0

Database: PostgreSQL RDS on AWS AWS EC2 Instance with 8GB RAM

  1. I have a scheduled task in Java Spring that runs every midnight 00:00:01. Which fetches the data older than currentDateTime minute 15 days. (mostly 1.5+M rows everyday)

  2. The data is than written in a CSV, The CSV is then Zipped, and the ZIP is then uploaded to S3.

  3. All the data that was written in CSV is then DELETED from the table using Native query.
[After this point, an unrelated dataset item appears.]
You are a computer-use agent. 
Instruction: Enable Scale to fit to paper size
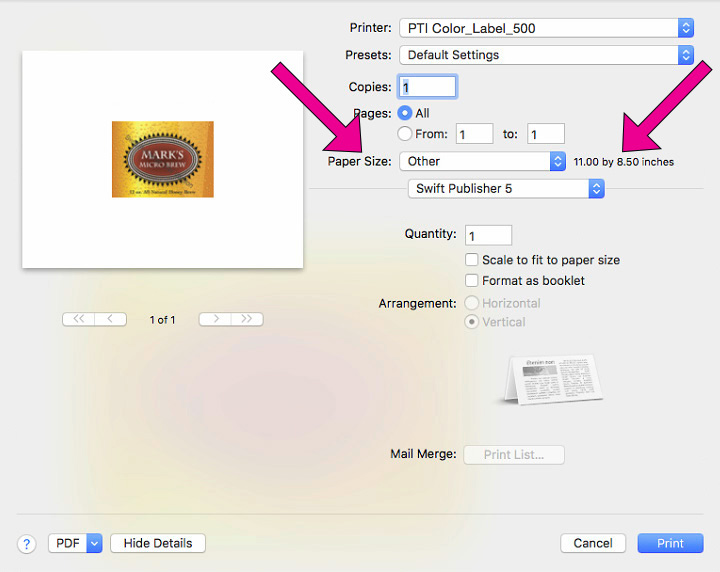click(x=471, y=260)
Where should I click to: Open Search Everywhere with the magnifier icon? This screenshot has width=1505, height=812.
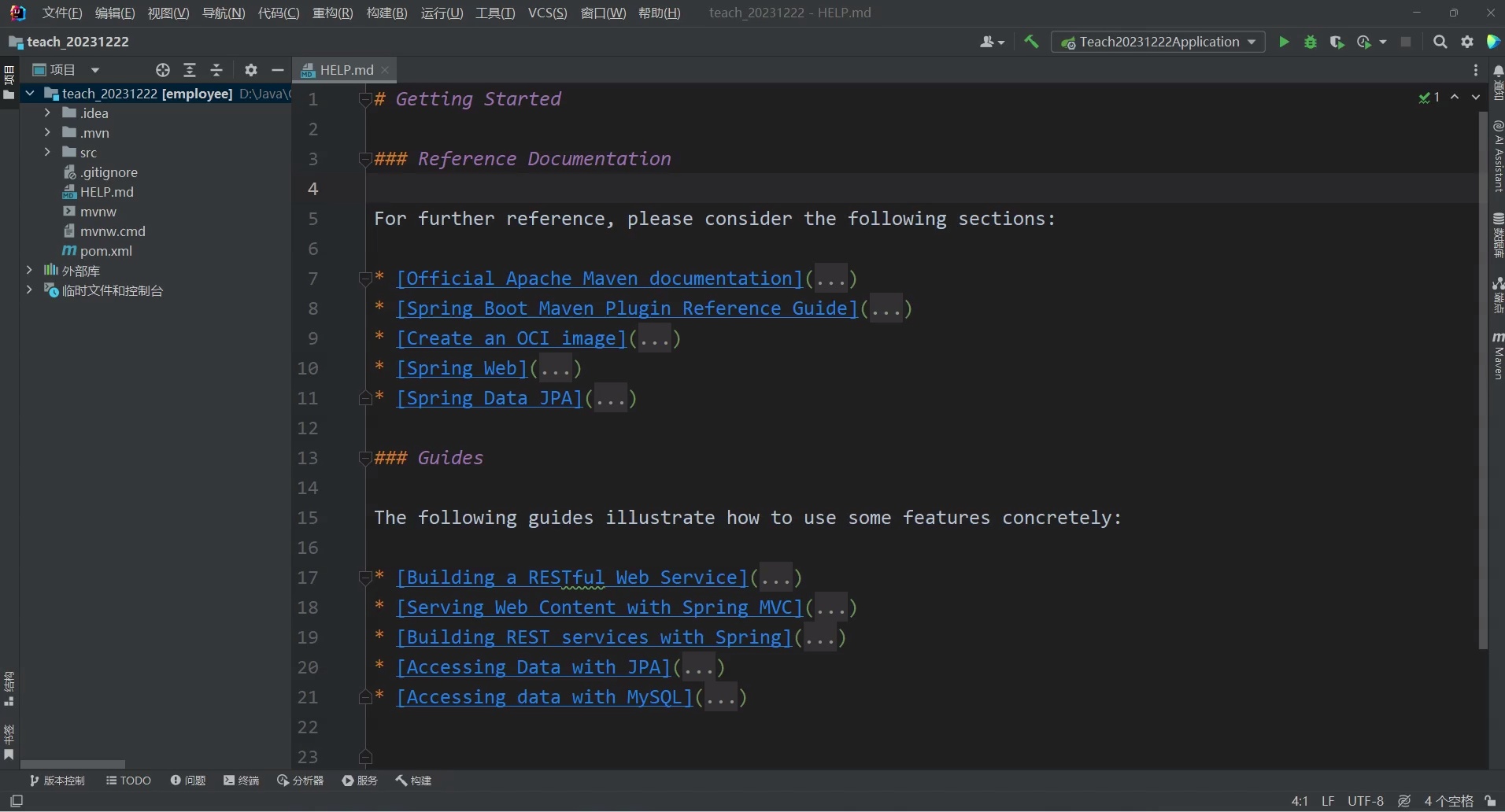[1440, 42]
DELETE FROM MY_TABLE WHERE id>='1' AND id<='10000000'; 

The ID range is obtained from the LIST at Step 1.

Entire process up until uploading to S3 is completed in almost 1.5 minutes. But DELETE query often crashes the EC2 instance.

Please note:

  1. I have indexes on the ID table

  2. Entire process has to be automated, so it has to be done through code scheduler only.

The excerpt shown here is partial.